Este es un libro de voces, un coro griego con un baobab convertido en corifeo que abre y cierra esta representación de la vida africana: «Soy Baobab, árbol primero, árbol eterno, árbol símbolo (…) No me da miedo la muerte, está vinculada con la vida». El propio árbol se pregunta si este modo de vida que prolifera por todo el planeta no está cebando su propia destrucción: «Hubo un tiempo en que los hombres conversaban con nosotros, los árboles». Mientras todavía sigue en nuestro humor vítreo la nebulosa de los humos que dejaron los incendios (el verano del genocidio y de los fuegos), En compañía de los hombres es otro aldabonazo en una conciencia dividida entre la comodidad y el cambio climático, no querer saber y el estruendo de los crímenes que llega a nuestras pantallas.
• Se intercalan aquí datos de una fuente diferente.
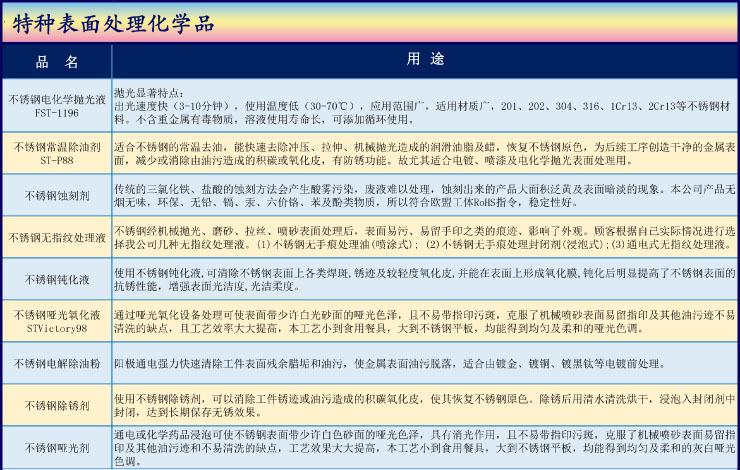740x470 pixels.
Task: Open the 不锈钢哑光氧化液 STVictory98 product entry
Action: tap(56, 321)
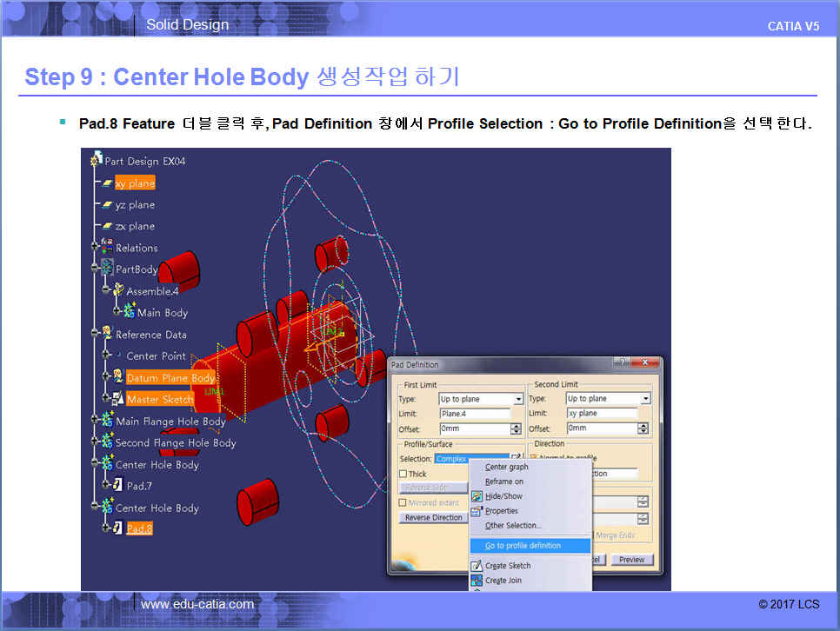
Task: Click the Create Join icon
Action: (x=477, y=581)
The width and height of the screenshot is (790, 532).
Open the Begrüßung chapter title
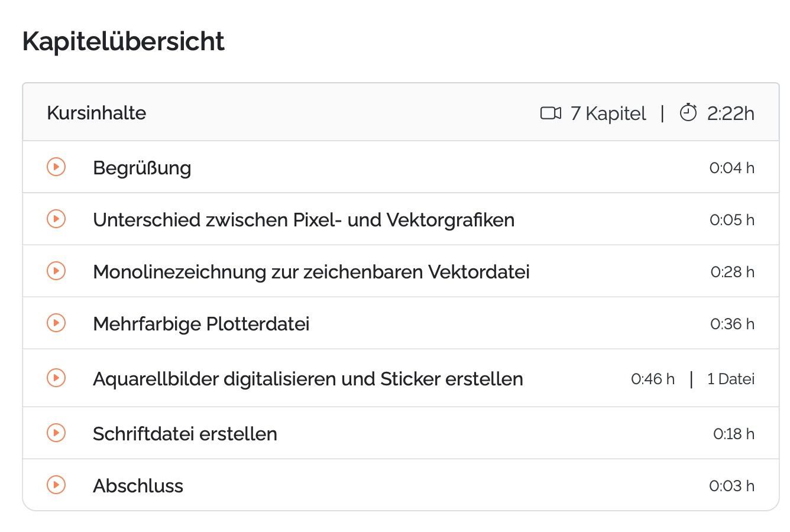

Escrito antes del Covid, Tadjo recuerda que era «peor que en la guerra», porque «la madre, el padre, el hijo podía volverse un letal enemigo. La compasión era una sentencia de muerte». 

Vemos desfilar una serie de figuras que, en primera persona, darán cuenta de su lugar en la película real del Ébola, desde un doctor que «descubre un nuevo universo» («Nunca he conocido nada más gratificante que aliviar el sufrimiento»), la «valentía de una enfermera» que es «una joya» (pero que suscita el miedo –y la ­cobardía– entre sus vecinos. Quien salva puede llevar la muerte, y su hija padece las consecuencias: «No teníamos más amigos»), un sepulturero, una madre que con su amor «lleva la muerte en sus alas» (las mujeres son las más afectadas por la epidemia, porque cuidan), supervivientes que devuelven tratando de salvar a otros el bien recibido, un poeta que pierde a su amada, un investigador congoleño, y el propio virus que toma la palabra para advertirnos: «No soy ni bueno ni malo (…) Nosotros, los virus, hemos conseguido conquistar el planeta (…) Nadie puede vencerme». Hasta el murciélago cuenta sus razones. Este es un libro profundamente africano: vida y muerte son el mismo río navegable; animales y plantas tienen voz y conciencia. Pero le ha faltado a esta autora dejarse persuadir por su propia voz interior para que el peso de la información que nos proporciona no impidiera que el libro sobrecoja. Como pretendía Kafka que hicieran siempre los libros.